With the Covid-19 pandemic, different kinds of regulations have been passed that have led to multiple business restrictions, mainly affecting retail as well as services in large commercial enterprises and the hospitality sector as well. This has resulted in pandemic-related revenue shortages and subsequent problems in meeting obligations, including the payment of rents and ancillary costs.
This raises the question of whether and to what extent tenants can claim a rent reduction from their landlords. In the UK, tenants have no legal backing on which tenants can rely on to force landlords to reduce rents or write-off COVID-19 arrears.
However, there is some support and protection against landlord enforcement action for non-payment of rent and the government is also considering legislation to “ring-fence” COVID-19 arrears.
How are tenants being protected from rental enforcement action?
In the United Kingdom, there are a number of on-going measures to support and protect tenants from landlord enforcement action for non-payment of rent. These are broadly as follows:
- There is a moratorium until 25 March 2022 on landlords evicting commercial tenants.
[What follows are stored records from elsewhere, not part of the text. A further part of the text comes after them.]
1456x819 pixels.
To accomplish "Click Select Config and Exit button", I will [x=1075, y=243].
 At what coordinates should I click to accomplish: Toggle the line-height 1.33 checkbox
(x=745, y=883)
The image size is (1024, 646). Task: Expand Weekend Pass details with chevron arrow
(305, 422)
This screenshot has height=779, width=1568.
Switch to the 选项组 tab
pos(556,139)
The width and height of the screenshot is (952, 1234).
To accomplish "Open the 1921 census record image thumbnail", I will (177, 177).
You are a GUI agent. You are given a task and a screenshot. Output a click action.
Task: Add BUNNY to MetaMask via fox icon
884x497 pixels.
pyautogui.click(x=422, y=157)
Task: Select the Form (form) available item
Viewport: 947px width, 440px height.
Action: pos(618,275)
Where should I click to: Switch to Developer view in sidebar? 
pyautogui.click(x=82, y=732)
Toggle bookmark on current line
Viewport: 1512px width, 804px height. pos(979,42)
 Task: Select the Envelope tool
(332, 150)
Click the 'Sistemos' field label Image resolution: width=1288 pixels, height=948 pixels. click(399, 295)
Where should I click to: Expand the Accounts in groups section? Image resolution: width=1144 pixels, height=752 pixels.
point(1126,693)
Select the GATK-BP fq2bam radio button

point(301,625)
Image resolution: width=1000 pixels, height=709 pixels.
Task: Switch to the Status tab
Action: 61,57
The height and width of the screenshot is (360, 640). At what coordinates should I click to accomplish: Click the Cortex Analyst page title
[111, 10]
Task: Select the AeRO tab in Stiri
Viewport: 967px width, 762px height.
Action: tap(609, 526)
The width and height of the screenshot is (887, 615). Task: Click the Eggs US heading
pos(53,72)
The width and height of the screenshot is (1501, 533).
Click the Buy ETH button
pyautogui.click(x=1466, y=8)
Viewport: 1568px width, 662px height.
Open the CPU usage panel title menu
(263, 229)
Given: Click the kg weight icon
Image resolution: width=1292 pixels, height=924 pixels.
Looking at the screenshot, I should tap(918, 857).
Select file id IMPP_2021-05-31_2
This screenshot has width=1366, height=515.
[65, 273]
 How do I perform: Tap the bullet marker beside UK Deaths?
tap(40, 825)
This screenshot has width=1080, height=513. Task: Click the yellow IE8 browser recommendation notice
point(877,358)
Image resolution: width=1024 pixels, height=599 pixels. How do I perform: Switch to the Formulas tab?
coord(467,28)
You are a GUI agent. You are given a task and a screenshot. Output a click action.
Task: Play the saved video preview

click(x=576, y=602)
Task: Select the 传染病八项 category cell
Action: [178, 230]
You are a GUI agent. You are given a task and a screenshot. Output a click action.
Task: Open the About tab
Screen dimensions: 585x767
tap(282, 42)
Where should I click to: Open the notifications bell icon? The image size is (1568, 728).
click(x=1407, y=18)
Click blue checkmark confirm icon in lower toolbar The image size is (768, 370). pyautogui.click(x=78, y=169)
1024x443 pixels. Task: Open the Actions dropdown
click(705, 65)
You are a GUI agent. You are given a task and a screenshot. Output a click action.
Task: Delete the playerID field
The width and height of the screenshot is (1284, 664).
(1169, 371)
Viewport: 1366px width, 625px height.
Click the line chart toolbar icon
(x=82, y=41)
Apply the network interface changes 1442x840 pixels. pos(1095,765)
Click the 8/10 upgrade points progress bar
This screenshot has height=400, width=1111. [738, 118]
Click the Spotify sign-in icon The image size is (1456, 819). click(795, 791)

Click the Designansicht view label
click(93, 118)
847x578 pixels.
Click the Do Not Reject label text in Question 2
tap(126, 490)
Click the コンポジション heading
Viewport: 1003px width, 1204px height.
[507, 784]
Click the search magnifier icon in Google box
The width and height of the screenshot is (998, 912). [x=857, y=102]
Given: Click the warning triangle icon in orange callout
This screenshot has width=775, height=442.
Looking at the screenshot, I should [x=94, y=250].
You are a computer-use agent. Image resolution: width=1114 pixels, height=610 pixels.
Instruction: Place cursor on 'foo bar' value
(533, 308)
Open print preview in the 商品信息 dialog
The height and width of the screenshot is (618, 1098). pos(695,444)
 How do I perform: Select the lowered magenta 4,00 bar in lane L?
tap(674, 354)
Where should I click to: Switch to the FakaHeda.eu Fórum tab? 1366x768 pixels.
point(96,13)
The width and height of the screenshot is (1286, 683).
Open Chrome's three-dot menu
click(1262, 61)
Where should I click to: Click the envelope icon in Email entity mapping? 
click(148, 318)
- The Commercial Rent Arrears Recovery (CRAR) process (a statutory procedure which allows landlords of commercial premises to recover rent arrears by taking control of the tenant’s goods and selling them) can only be used if tenants owe at least 544 days of principal rent.
- There is ban until 31 March 2022 on landlords issuing statutory demands and winding up petitions based on a tenant’s inability to pay commercial rent (unless the landlord has reasonable grounds for believing that either COVID-19 has not had a financial effect on the tenant or that the circumstances forming the basis of the winding up petition would have occurred even if COVID-19 had not had a financial effect on the company).
However, despite the above there is no legal help for tenants to legally compel a landlord to reduce or write-off COVID-19 arrears that have built up while premises have been closed.
What are the government doing to protect tenants?
The Government is clearly concerned about the raft of potential insolvencies (and subsequent job losses) that may result if the restrictions mentioned above are simply left to expire. It is therefore currently consulting on the options available to deal with COVID-19 arrears and one of the proposals under consideration is binding adjudication in circumstances where the landlord and the tenant cannot reach a mutually acceptable settlement.
Problems with the government’s legislative plans on Covid-19 rental arrears
Whilst the consultation is on-going the Government’s legislative plans on COVID-19 arrears remain unclear and commercial landlords and tenants have a number of unanswered questions. For example, which arrears are “ring-fenced” and subject to arbitration if not agreed? What about tenants that have chosen, perhaps for commercial reasons, to remain closed? Will the legislation unravel any concessionary deals that have already been reached, including if the tenant insists that it still cannot pay? Will tenants that have already paid in full be entitled to refunds? Will the legislation be restricted to rent or will it include, for example, service charges?
The Government has said that the ring-fencing will only apply to tenants that have been “impacted” or “affected” by COVID-19 “business closures” for the period from March 2020 until restrictions for their sector were removed. Commercial landlords can take some comfort from the fact that this at least suggests that rent will not be ring-fenced where it relates to periods where tenants elected to close during the pandemic.
Tensions between landlords and tenants over built up arrears are, therefore, set to continue and parties will have to await further details as the legislation is published before at least some of their questions are answered.